For a rapid assessment in an emergency, when there is little time for preparatory work, the following sampling procedure is recommended.

The area of interest is divided on a map into sections of about equal size, following as far as possible existing geographic or administrative boundaries. Each section should have at least 300 inhabitants. A systematic sample of 30 clusters is drawn from a list of all sections and their population estimates. The total number of clusters is divided by 30 to obtain the cluster interval k starting from a randomly selected cluster on the list, every kth cluster is selected.

For example, suppose there is a total number of 183 sections. This is divided by 30 to obtain the cluster interval (183 divided by 30 = 6.1). Starting from a randomly drawn section, say section no. 15, every 6th section down the list is chosen until the 30 survey sections, the clusters, are selected. During the survey, the team starts at the centre of the cluster and chooses a direction (for example by spinning a pen on a book). The survey is started at the nearest dwelling in that direction, moving to successive houses until 30 children have been examined. At each dwelling, all eligible children should be examined.

The traditional community-based cluster sampling based on proportional sampling with a list of communities and their populations may not always be feasible in emergencies. If multiple areas or camps are to be surveyed, the most efficient approach may well be to treat each area as a stratum and to conduct systematic random sampling in each.

For another example of cluster sampling see Annex 1.

IMPORTANT CONSIDERATIONS IN SAMPLING

Every effort should be made to obtain the needed data on all children in the sample. For example, in cluster sampling all 30 children from each cluster must be seen and all eligible children in the cluster must be given equal probability of being selected.

Although random numbers are used to select sampling sites, households, and starting points, the selection procedure is never haphazard.

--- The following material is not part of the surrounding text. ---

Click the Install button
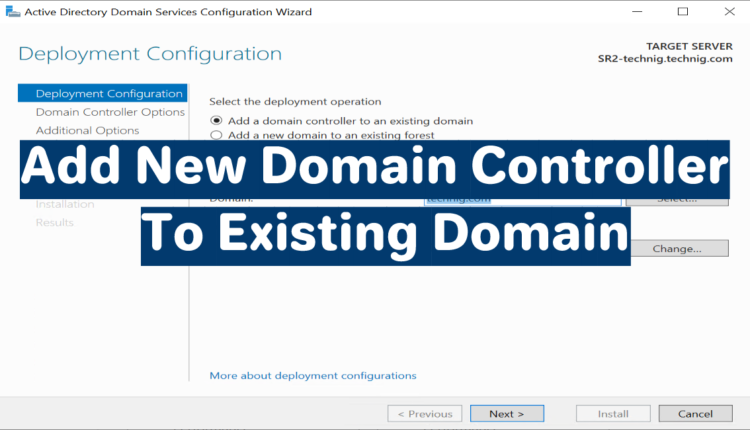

Samples must be selected by a rigid and defined methodology. Once the sample selection has begun, the procedure should not be changed or modified. Children must be selected for examination only by using the selected sampling procedure. Any exception will bias the estimates.

In subsequent surveys to measure changes over time, the same methodology should be used to ensure comparable results.

Only children in the households or family groups selected by the sampling procedure should be examined.

All eligible children between 6 months and 100 cm, in each selected household or family grouping should be examined. If necessary, team members must actively search for eligible but absent children, even if a dwelling is temporarily empty, and include such children in the survey.

If a central examination site is chosen, great care must be taken to ensure that all the selected children arrive at the site. During preliminary household visits children may be numbered sequentially and the number given to the mother on a piece of paper to bring with the child to the examination site. Missing children can then be sought.

In spite of its apparently greater simplicity, in a population that is concentrated in a relatively small area, cluster sampling has no advantage over stratified or systematic sampling with its smaller sample size. Therefore, the sampling method should be carefully chosen.

For each survey the method of sample selection should be documented in writing and included in the report of survey results.